Source text:
In a statement released by the SLBA, which represents all licensed banks in Sri Lanka, it urged policymakers to engage with commercial banks through the Central Bank of Sri Lanka (CBSL) to establish a comprehensive and well-coordinated approach to alleviate the stress experienced by borrowers in default. The recent surge in debt recovery actions within the first four months of 2023 is attributed to the accumulation of legal actions that were suspended under the general moratorium granted by the CBSL since the first quarter of 2020.
The SLBA highlighted the importance of parliamentary attention to improve the management of troubled debt and borrowers, particularly small and medium-sized enterprises (SMEs). The Association proposed the implementation of a robust restructuring framework to salvage distressed firms when feasible, or alternatively, facilitate the efficient exit of non-viable firms to reallocate productive assets.
With gross loans extended by the banking sector amounting to approximately Rs 10.8 trillion as of March 31, 2023, the relief provided in the form of moratoriums, restructurings, and other payment relief measures over the past three years exceeds Rs 2 trillion. This support has benefited over one million customers in both retail and corporate segments, including facilities with elevated risk levels.

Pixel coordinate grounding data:
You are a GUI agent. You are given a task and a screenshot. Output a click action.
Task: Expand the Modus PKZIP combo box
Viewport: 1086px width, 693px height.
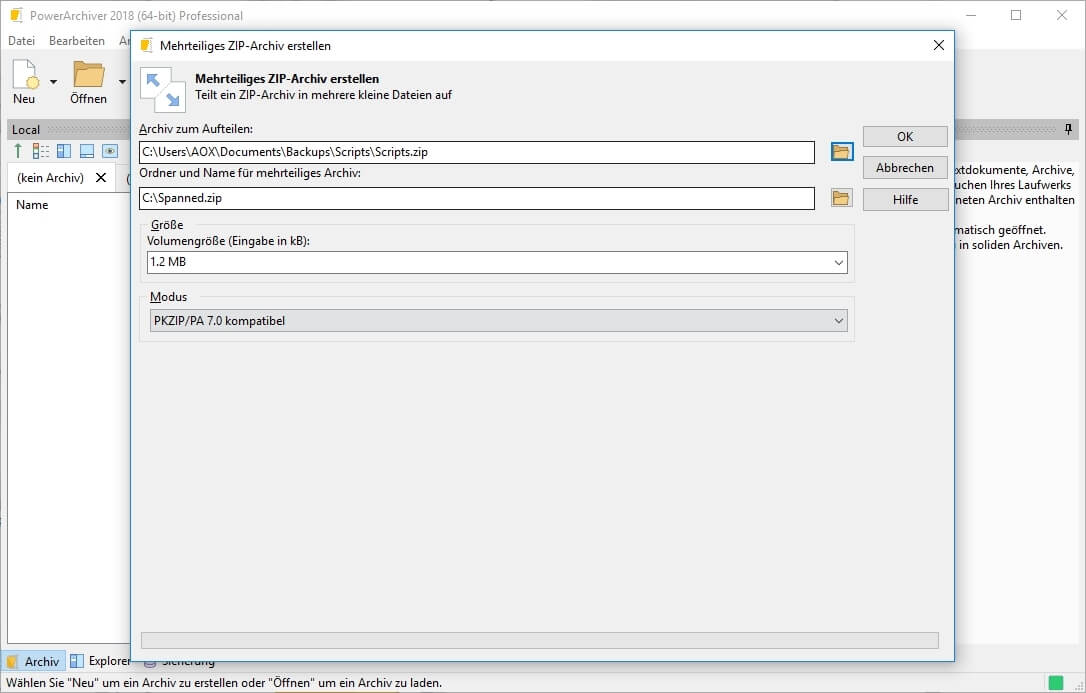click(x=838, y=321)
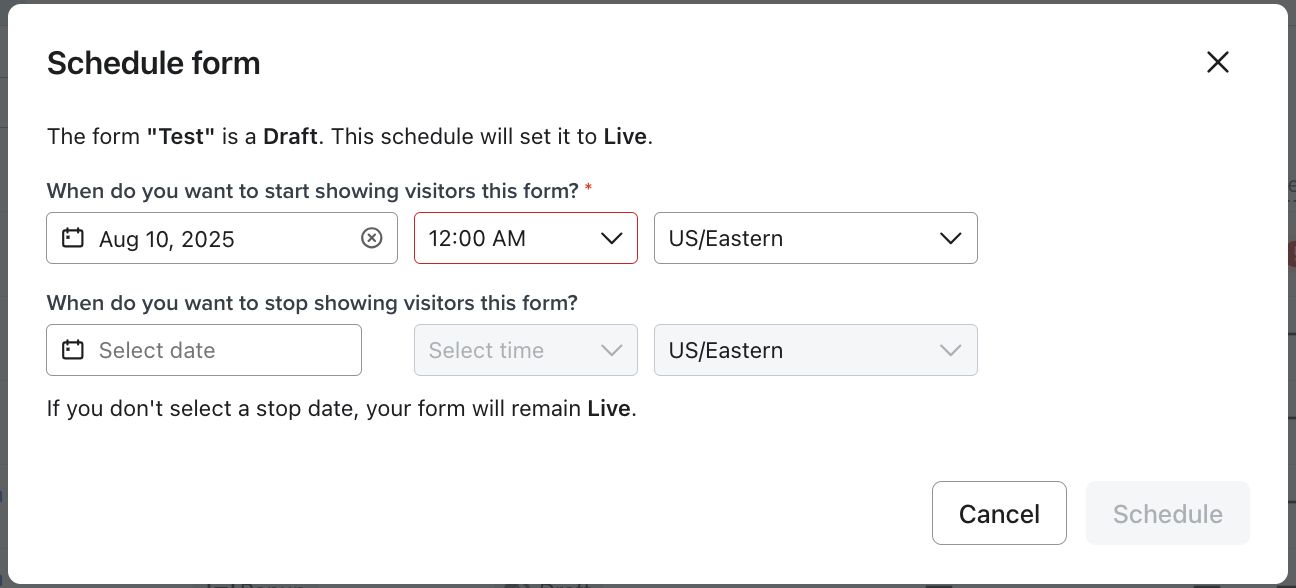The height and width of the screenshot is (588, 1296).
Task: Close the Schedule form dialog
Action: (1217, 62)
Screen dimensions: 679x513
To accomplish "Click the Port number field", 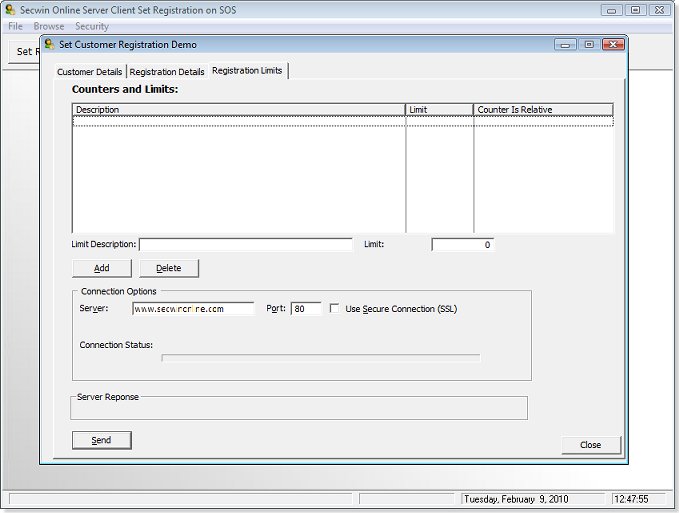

Work to complete:
1. Answer these questions from the passage on Sri Lankan bank debt relief, please.
(a) Within what period did the recent surge in debt recovery actions occur?
(b) What did the Association propose for distressed firms?
(c) How many customers has the relief support benefited?
2. Transcribe everything in the passage on Sri Lankan bank debt relief from "The SLBA highlighted" down to "reallocate productive assets.".

Answer list:
1.
(a) Within the first four months of 2023.
(b) A robust restructuring framework to salvage distressed firms when feasible, or alternatively, to facilitate the efficient exit of non-viable firms to reallocate productive assets.
(c) Over one million customers in both retail and corporate segments.

2.
The SLBA highlighted the importance of parliamentary attention to improve the management of troubled debt and borrowers, particularly small and medium-sized enterprises (SMEs). The Association proposed the implementation of a robust restructuring framework to salvage distressed firms when feasible, or alternatively, facilitate the efficient exit of non-viable firms to reallocate productive assets.